What does Kelly do, then? The answer will be the biggest takeaway, at least in the interim, from his opening press conference. Know who would have been terrific in the Kelly offense? Alex Smith — collective sigh — whose departure increasingly looks like a regrettable decision despite Kaepernick’s Super Bowl run and other successes. If Kelly really wants to give Kaepernick a big opportunity, then he must wait until his injuries have healed, incuding the repaired thumb ligament on his throwing hand. April 1 is the key date, remember, when the 49ers owe Kaepernick $11.9 million if he isn’t healthy enough to pass a physical. If Kelly doesn’t want Kaepernick, an injury settlement should be executed now, and he should be sent on his way so that Kelly’s time — and ours, as keenly interested observers — isn’t wasted.
If not Kap, who’s the QB? Baalke and Kelly, who have sworn to York they’ll co-exist in personnel matters after the Baalke-Harbaugh rifts, could use a wealth of draft picks to move up from No. 7 in the first round and take Cal quarterback Jared Goff. More of a pocket passer than a hybrid, he does possess the polished touch and accuracy to click in Kelly’s offense — if not the wheels of Kaepernick or Michael Vick, his first Philly QB three seasons ago. With so many needs on offense and defense, would the 49ers want to relinquish many picks for Goff? I would, knowing the last time they rejected an acclaimed Cal QB in the first round, Aaron Rodgers wound up in Green Bay for a Hall of Fame career of Hail Marys and insurance commercials. If not, they could stay at No. 7 and take a QB, but 6-6 Paxton Lynch and a late-riser — 6-6, 235-pound Carson Wentz of North Dakota State — don’t fit the Kelly mold. A physical receiver with size, Laquon Treadwell of Ole Miss, might fit for Kelly, who loads up on playmakers in his sleep.
Another option won’t excite Stadium Builders License owners, but Kelly may ask Baalke to bid in free agency for Sam Bradford. Though the Eagles went 6-9 and got Kelly fired before the final weekend, Bradford was effective the last seven games, completing 68.2 percent of his passes for almost 2,000 yards with 10 touchdown passes and only four interceptions. That is the model of Chipball efficiency. Problem is, the Eagles could sabotage Kelly’s plan by keeping Bradford via a franchise tag or signing him to a new deal. And they just might.
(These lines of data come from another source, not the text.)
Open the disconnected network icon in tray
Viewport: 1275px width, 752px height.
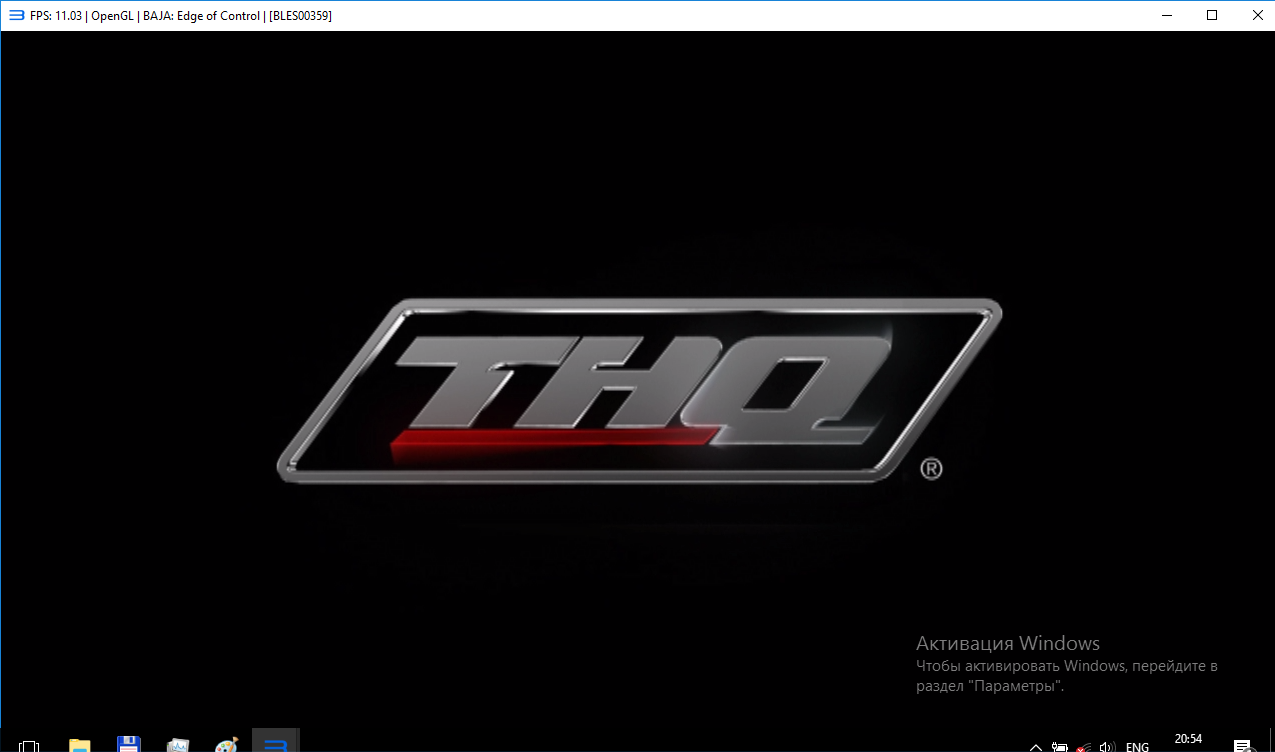tap(1083, 746)
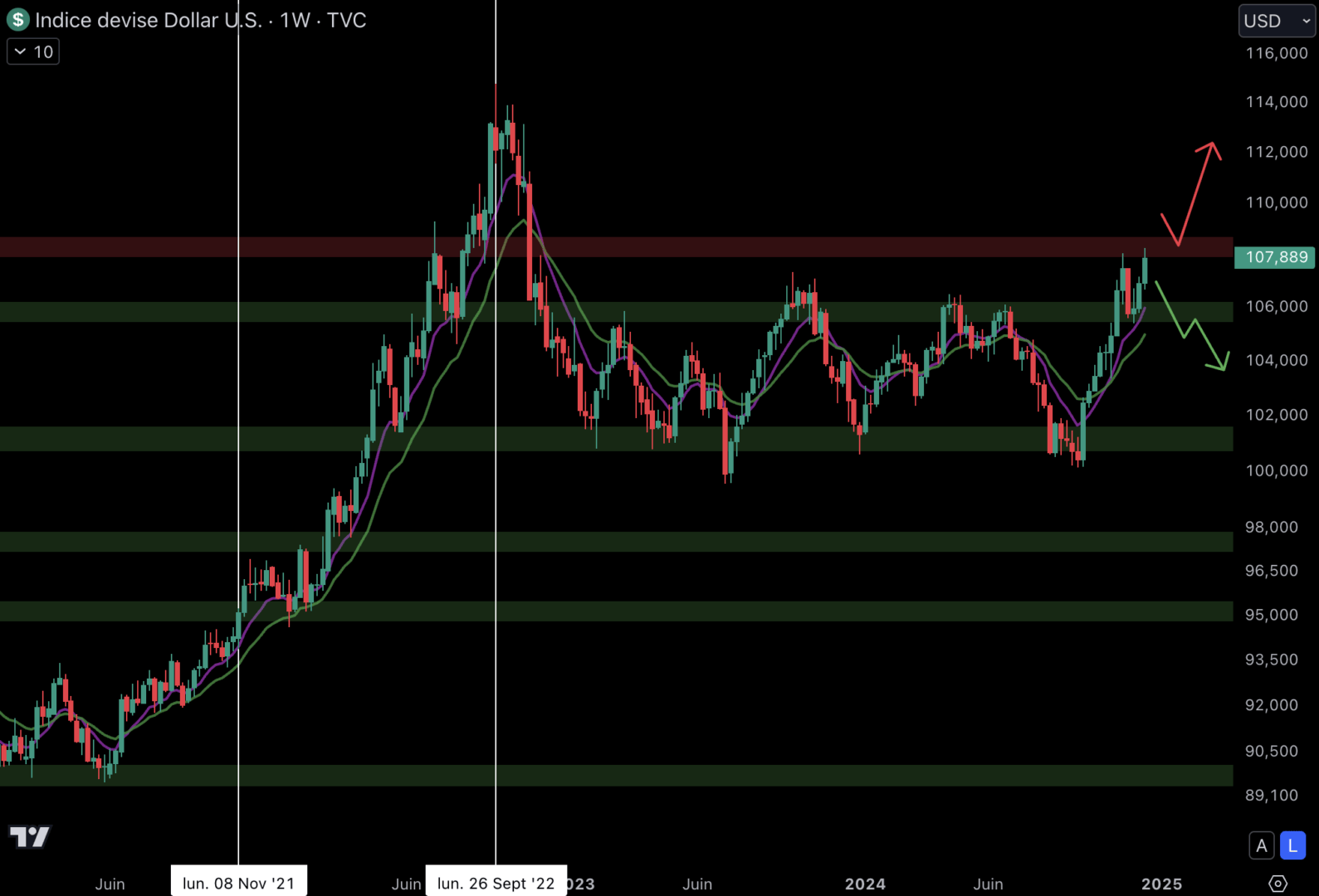1319x896 pixels.
Task: Open the USD currency dropdown
Action: point(1276,21)
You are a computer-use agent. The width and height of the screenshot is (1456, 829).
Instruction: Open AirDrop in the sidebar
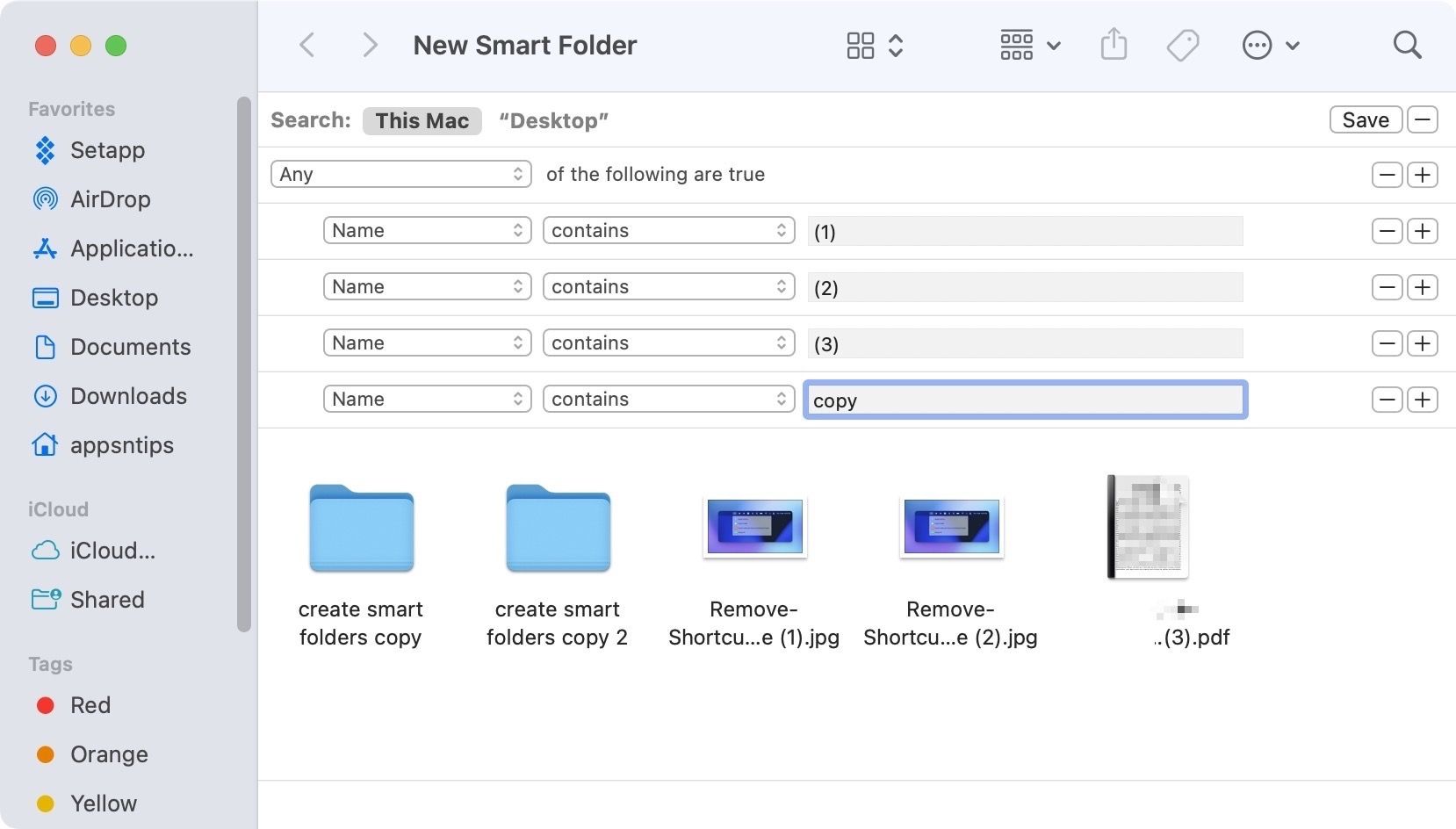coord(110,199)
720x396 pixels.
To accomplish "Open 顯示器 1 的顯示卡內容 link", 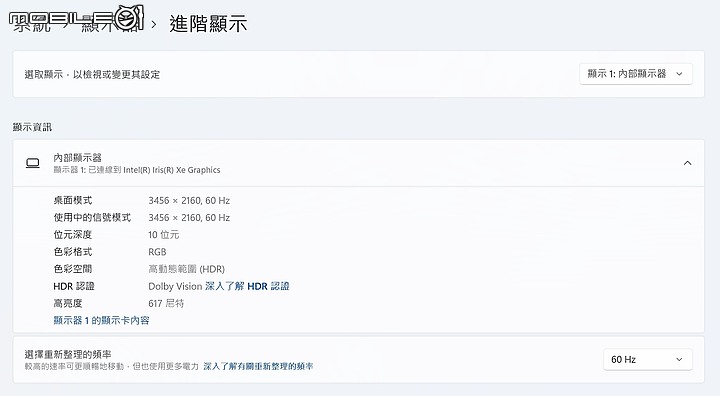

“I think he’s a top-notch quarterback,” new Eagles head coach Doug Pederson said Tuesday. “Look what he did that last half of the season, the numbers he was able to put up. As a quarterback, he would fit perfectly with a system that I’m going to bring.”
The rumblings are that problem child Johnny Manziel or downward-spiraling Robert Griffin III could wind up with Kelly as a backup — I’d prefer Steve Young, at age 54. Besides, goofy as this sounds, Blaine Gabbert showed enough accuracy and mobility in his 49ers trial to merit some sort of look. In fact, realizing we’re only 2 1/2 years removed from a tatted-up phenom gracing a GQ cover, I’m actually going to declare this about Colin Kaepernick in 2016.
For Chip Kelly’s purposes, Gabbert actually makes more sense.
Welcome to town, hotshot. Eating more green vegetables might be a good idea.